IRS News Release  
December 08, 1993

Changes to Diesel Tax Rules Impacts Farmers

WASHINGTON - Farmers need to be aware of recent tax law changes to take advantage of the exemption from excise tax on diesel fuel used for farming according to the Internal Revenue Service. The recently-passed Omnibus Budget Reconciliation Act (OBRA) of 1993 changes the taxation of diesel fuels used on a farm for farming purposes, effective January 1, 1994.

Under prior law, the Internal Revenue Service says, farmers could either purchase diesel fuel tax-free using a certificate of exemption, Form 637, or purchase diesel fuel on which the tax had been paid. Farmers who purchased tax-paid fuel could apply for a refund or credit for the tax.

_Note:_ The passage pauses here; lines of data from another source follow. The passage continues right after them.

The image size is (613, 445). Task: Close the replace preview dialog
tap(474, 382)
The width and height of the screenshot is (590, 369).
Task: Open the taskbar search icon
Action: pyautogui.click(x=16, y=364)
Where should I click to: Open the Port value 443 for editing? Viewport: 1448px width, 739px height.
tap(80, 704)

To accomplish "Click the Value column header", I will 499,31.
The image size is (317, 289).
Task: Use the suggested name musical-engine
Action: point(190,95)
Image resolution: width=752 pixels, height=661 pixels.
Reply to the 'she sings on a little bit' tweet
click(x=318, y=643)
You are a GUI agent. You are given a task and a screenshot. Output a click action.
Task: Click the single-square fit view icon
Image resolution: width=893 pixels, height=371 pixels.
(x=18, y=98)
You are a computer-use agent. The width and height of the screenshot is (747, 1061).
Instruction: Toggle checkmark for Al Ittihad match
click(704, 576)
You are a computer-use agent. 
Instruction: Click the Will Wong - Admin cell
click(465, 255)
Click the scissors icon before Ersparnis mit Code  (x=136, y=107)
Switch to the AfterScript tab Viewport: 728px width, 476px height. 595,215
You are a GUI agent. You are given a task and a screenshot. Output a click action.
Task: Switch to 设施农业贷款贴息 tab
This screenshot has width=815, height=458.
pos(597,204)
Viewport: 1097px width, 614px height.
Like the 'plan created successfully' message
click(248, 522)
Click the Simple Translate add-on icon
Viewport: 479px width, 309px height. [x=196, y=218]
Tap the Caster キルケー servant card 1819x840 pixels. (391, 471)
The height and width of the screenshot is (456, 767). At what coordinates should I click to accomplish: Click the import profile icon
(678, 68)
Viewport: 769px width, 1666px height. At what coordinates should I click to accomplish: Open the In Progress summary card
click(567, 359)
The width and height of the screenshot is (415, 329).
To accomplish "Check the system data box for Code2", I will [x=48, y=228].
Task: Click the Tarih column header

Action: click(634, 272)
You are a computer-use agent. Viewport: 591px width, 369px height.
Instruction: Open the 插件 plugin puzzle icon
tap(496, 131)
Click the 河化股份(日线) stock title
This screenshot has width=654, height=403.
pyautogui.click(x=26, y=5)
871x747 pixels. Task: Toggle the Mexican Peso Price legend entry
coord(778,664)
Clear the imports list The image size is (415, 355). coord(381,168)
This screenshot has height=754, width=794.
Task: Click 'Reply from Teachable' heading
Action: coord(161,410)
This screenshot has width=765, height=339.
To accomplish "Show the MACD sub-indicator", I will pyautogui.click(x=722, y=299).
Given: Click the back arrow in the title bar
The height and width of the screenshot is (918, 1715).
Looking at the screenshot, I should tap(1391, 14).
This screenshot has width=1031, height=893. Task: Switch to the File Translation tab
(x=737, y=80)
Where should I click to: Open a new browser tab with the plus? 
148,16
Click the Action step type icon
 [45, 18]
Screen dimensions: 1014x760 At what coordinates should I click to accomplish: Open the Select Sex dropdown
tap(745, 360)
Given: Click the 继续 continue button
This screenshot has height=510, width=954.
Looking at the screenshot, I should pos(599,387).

Under the new law, farmers still have an option. They may purchase specially-dyed fuel that is tax exempt. The dye shows that the fuel is destined for a tax-exempt use, such as farming. Farmers may also purchase clear fuel that has already been taxed. In this case, a registered ultimate vendor, i.e., the final seller, subtracts the 22.4-cent-per-gallon excise tax from the purchase price. The seller, not the farmer, files the claim for refund of the tax paid.

As farmers purchase fuel after December 31, 1993, they should keep these new rules in mind. They can no longer purchase the clear, tax-paid diesel fuel and get a credit or refund for taxes paid.